[WHAT YOU NEED TO DO]: Rewrite the records below, replacing "icon" with "symbol" everywhere and leaving everything else unchanged. Leave the pictures out of your answer.

>>>

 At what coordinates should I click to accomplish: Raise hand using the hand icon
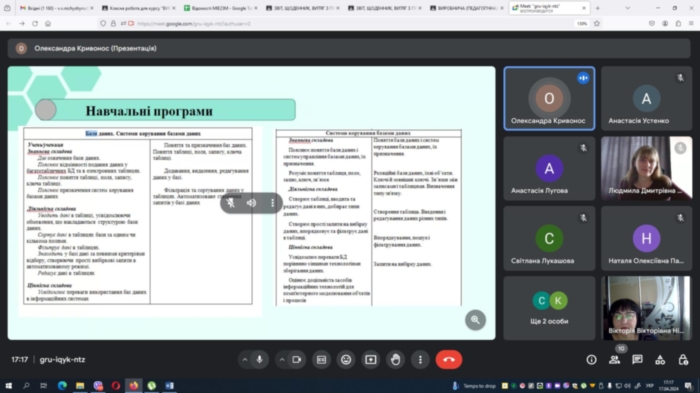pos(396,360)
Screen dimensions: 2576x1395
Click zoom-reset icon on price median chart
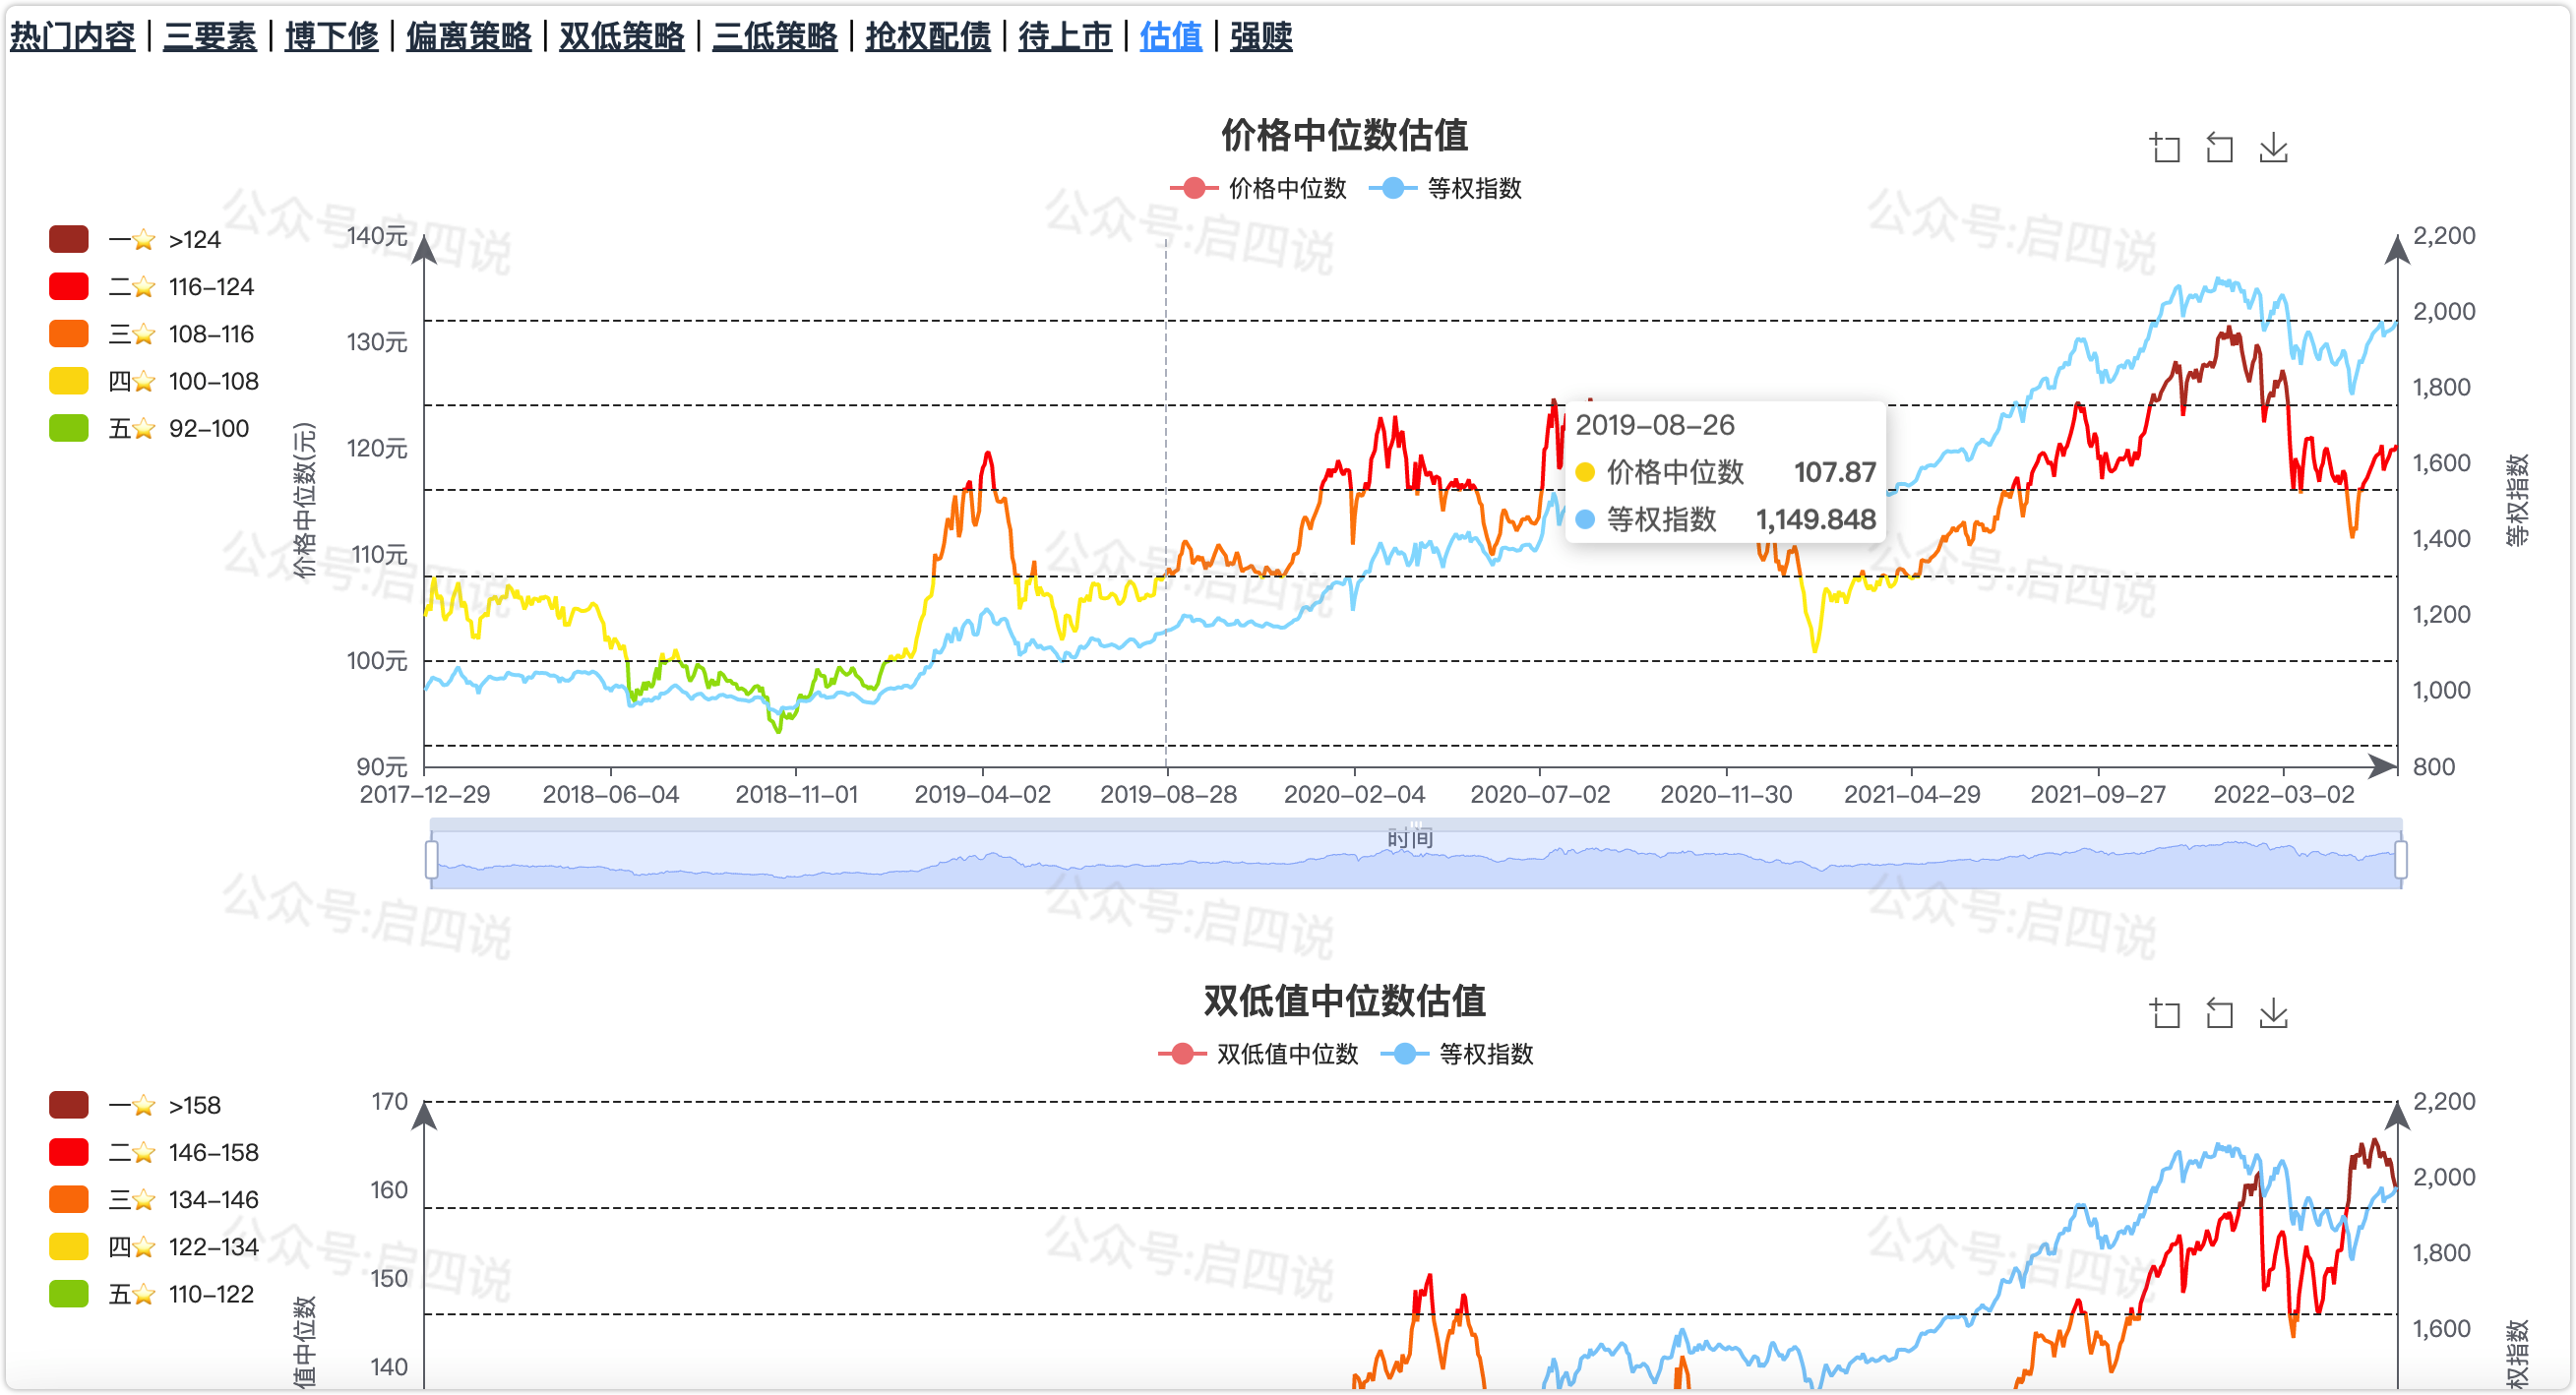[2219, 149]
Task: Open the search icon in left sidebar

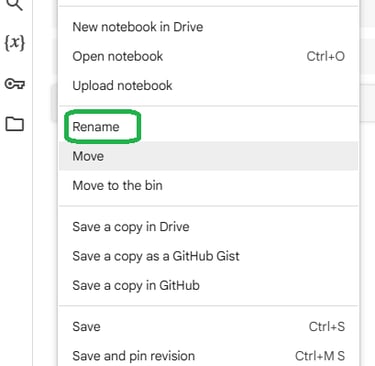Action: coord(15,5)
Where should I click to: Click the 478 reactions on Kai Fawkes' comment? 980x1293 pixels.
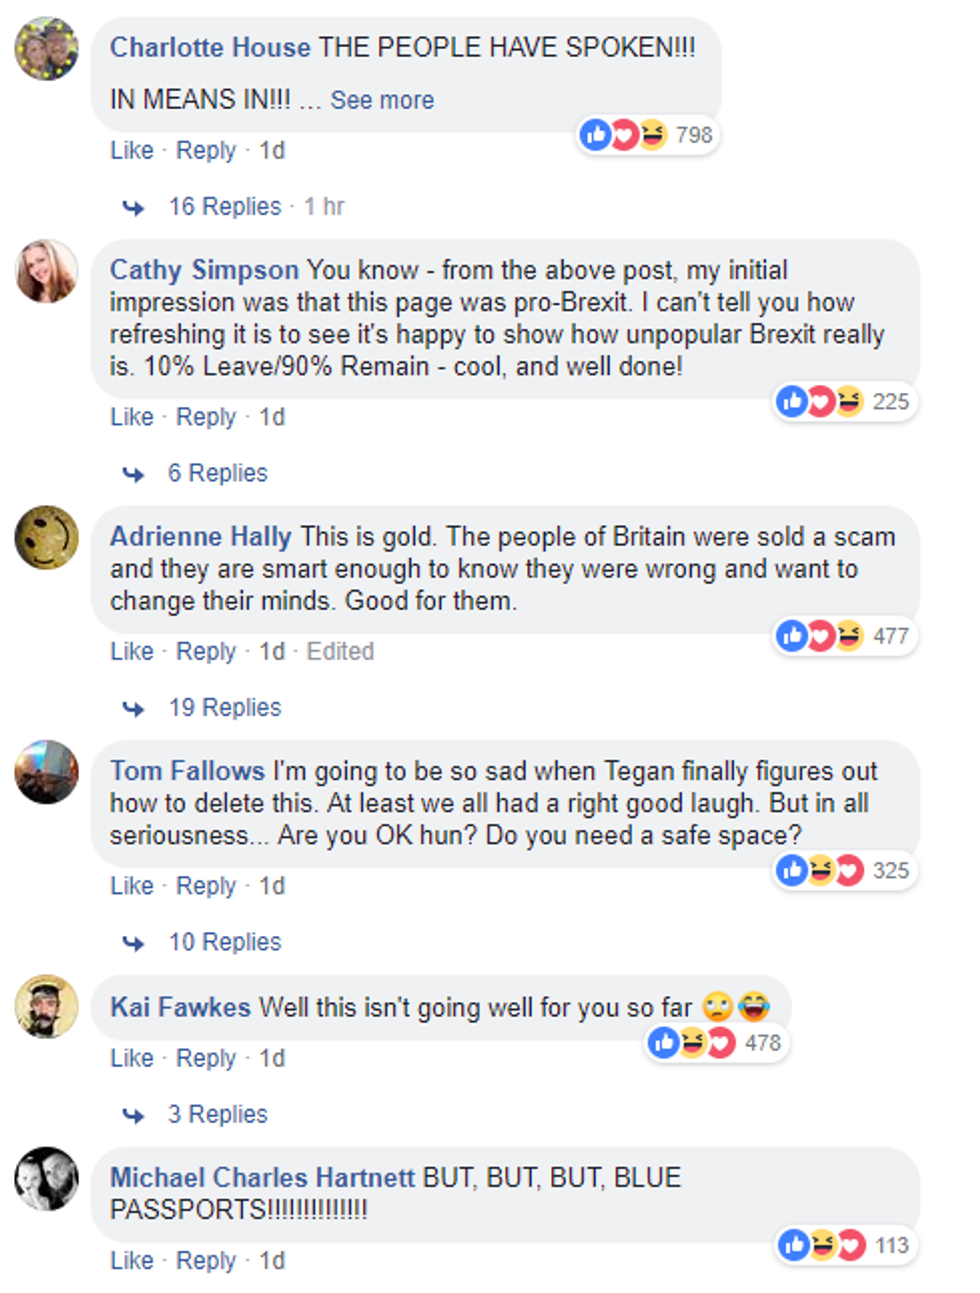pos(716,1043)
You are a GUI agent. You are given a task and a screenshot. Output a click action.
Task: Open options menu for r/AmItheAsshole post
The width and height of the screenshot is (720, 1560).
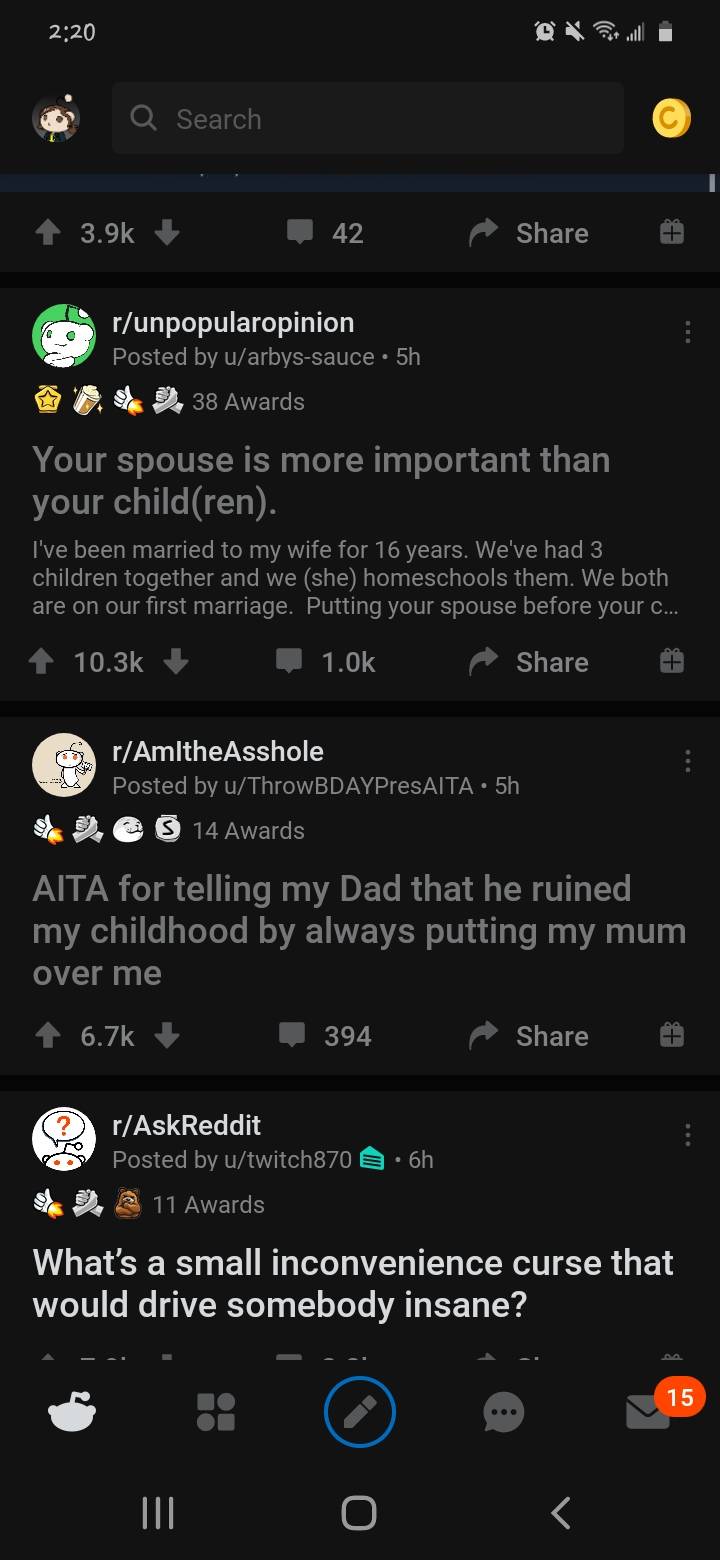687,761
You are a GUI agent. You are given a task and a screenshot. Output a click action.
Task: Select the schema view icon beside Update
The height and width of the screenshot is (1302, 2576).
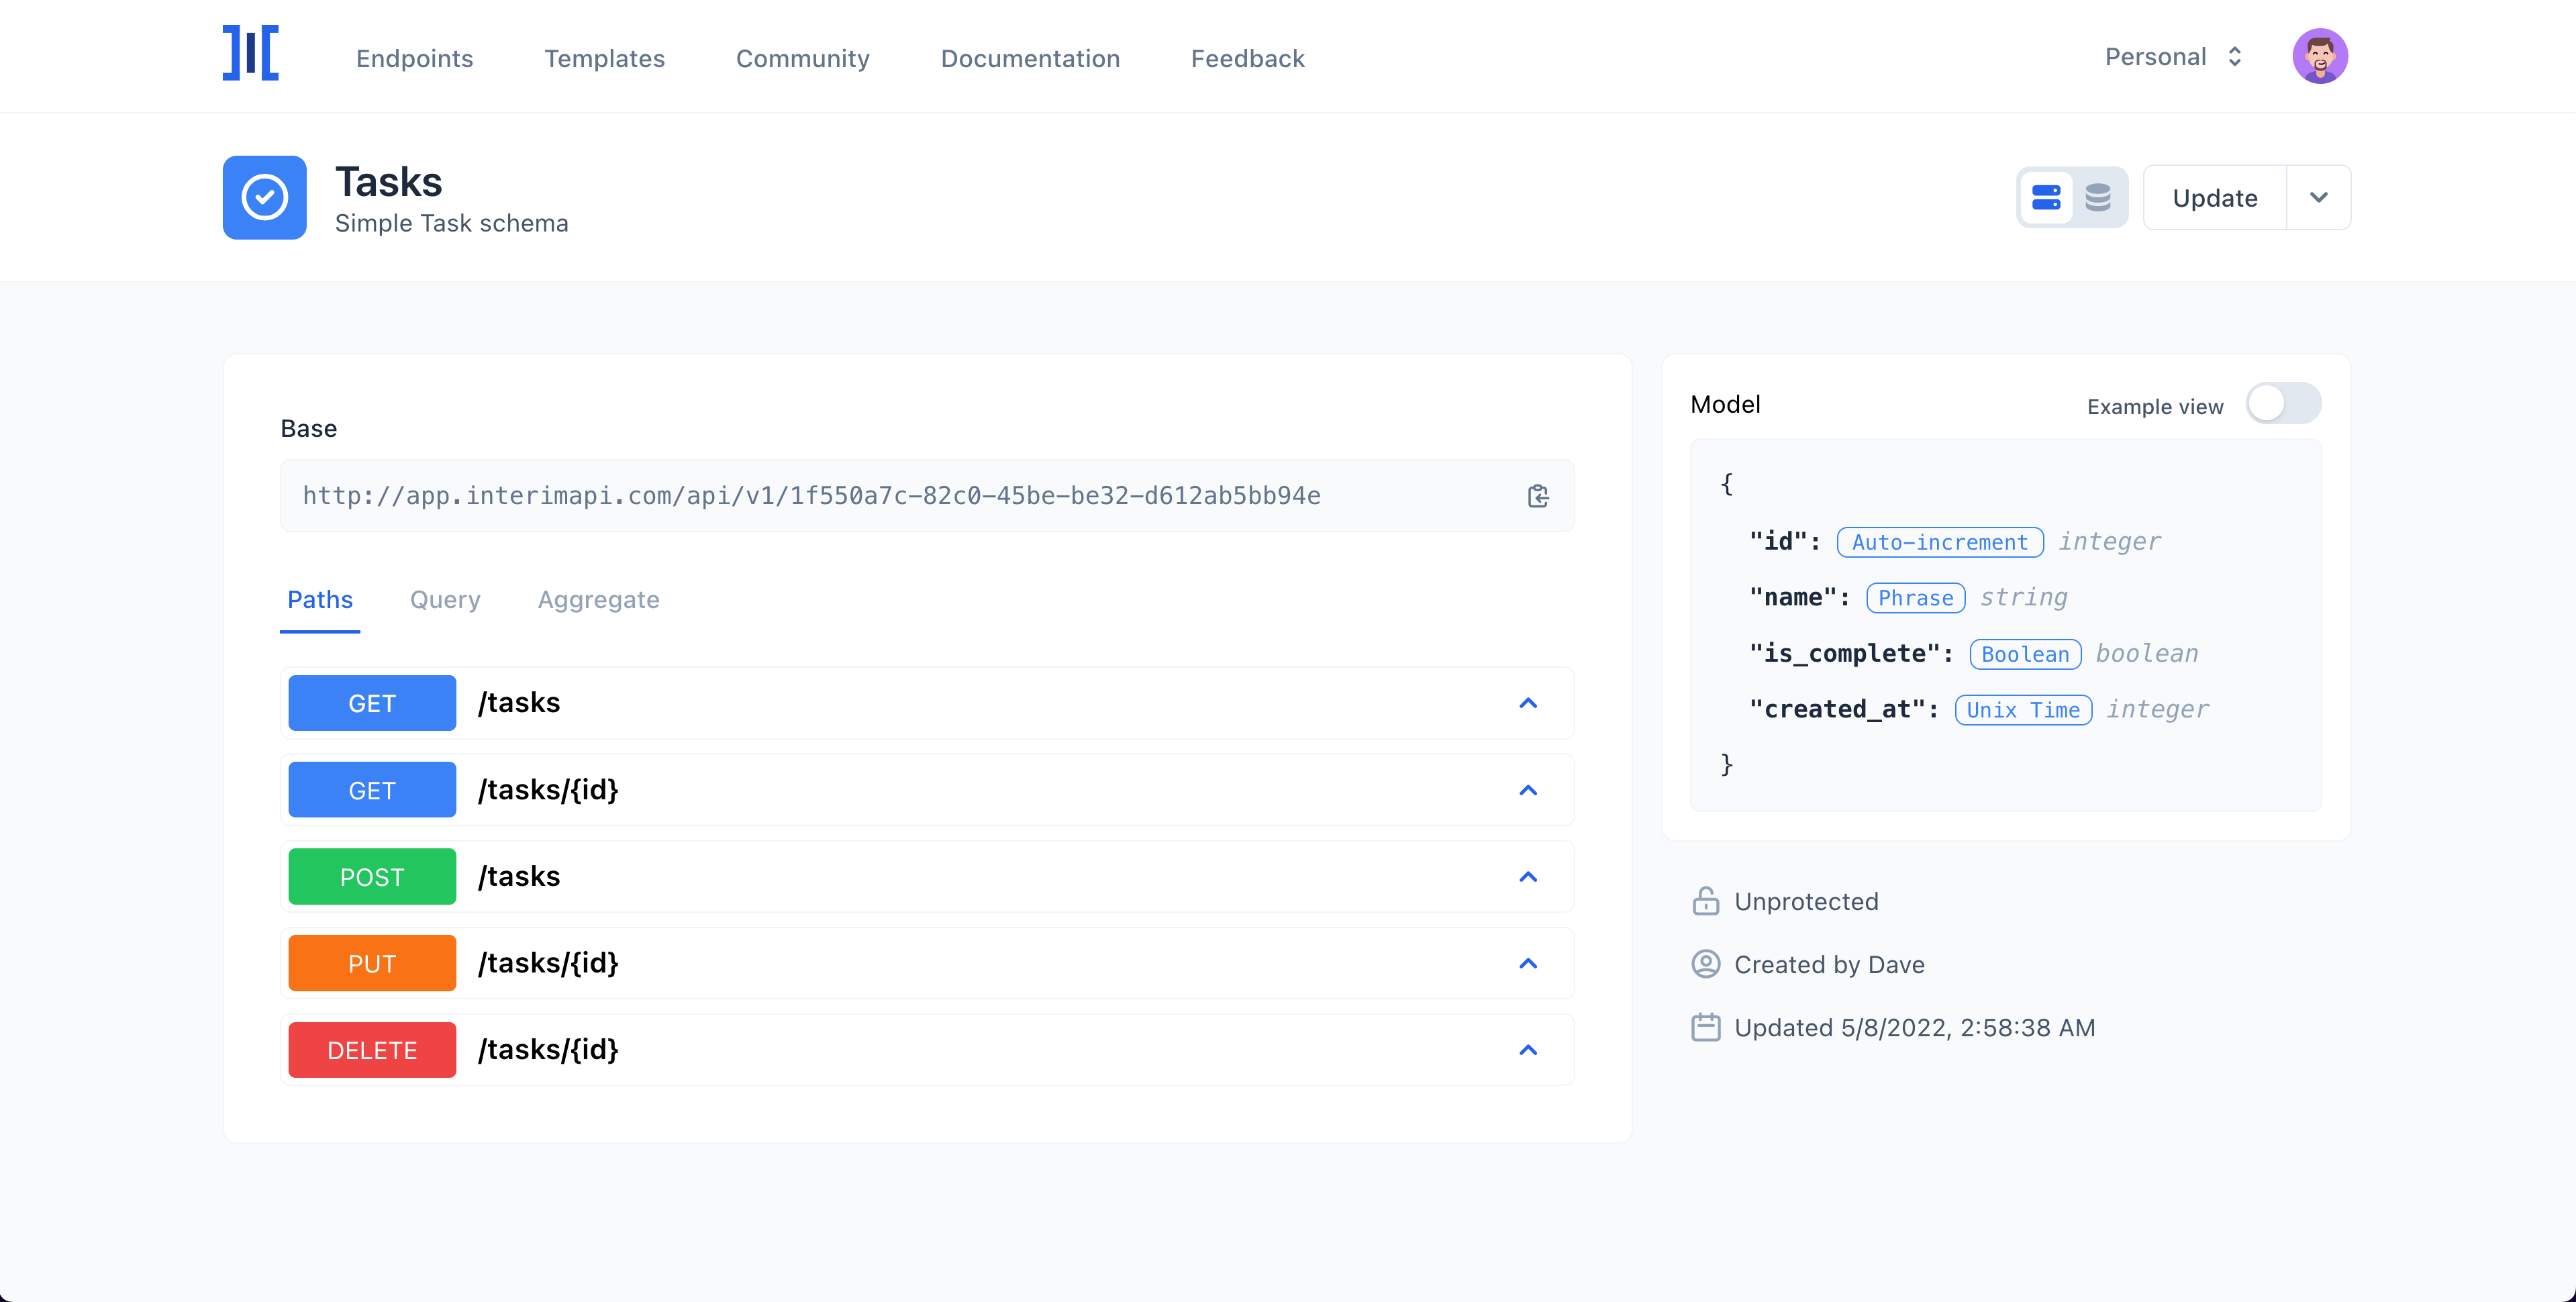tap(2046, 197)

<<<

[WRITTEN SOLUTION]:
 At what coordinates should I click to accomplish: Raise hand using the hand symbol
pos(396,360)
Screen dimensions: 2576x1395
Click zoom-reset symbol on price median chart
[2219, 149]
Task: Open the search symbol in left sidebar

Action: coord(15,5)
Where should I click to: Click the 478 reactions on Kai Fawkes' comment? 980x1293 pixels.
pos(716,1043)
You are a GUI agent. You are given a task and a screenshot. Output a click action.
Task: Open options menu for r/AmItheAsshole post
The width and height of the screenshot is (720, 1560).
687,761
You are a GUI agent. You are given a task and a screenshot. Output a click action.
Task: Select the schema view symbol beside Update
The height and width of the screenshot is (1302, 2576).
tap(2046, 197)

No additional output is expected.